Find each line of the entries with the string "computer", please, and copy it.

Dataset records
-----
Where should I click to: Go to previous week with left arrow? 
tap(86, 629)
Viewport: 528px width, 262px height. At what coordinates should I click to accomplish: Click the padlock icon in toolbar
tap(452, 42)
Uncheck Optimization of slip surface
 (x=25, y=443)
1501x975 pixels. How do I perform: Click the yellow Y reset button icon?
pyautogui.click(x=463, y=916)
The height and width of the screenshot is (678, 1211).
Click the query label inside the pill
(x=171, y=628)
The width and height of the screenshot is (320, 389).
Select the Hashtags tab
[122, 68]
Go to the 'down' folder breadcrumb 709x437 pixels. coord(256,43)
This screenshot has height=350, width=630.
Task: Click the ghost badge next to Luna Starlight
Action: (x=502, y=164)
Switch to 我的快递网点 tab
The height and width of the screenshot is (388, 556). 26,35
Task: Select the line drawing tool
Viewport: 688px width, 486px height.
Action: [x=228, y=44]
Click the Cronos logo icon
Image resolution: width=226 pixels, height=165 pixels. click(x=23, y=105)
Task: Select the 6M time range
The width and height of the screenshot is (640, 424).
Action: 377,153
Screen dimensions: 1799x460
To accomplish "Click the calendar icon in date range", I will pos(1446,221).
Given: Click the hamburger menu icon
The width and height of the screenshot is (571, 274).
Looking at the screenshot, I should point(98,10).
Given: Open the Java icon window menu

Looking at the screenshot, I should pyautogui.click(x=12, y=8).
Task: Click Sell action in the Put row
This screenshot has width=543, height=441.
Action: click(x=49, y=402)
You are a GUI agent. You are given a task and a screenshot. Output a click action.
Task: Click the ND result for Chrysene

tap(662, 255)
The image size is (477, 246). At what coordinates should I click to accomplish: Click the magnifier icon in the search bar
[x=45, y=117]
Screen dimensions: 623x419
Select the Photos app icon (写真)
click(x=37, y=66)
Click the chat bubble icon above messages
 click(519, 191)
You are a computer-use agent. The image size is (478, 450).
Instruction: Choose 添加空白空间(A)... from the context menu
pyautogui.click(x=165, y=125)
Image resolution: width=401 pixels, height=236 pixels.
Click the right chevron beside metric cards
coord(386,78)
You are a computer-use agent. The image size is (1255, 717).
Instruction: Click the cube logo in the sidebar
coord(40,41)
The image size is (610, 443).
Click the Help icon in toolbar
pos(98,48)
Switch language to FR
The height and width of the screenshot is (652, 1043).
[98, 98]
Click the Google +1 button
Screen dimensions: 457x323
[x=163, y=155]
-----
**Expected output**
You are a computer-use agent. The image size is (478, 450).
You are a computer-use agent. The image size is (1255, 717).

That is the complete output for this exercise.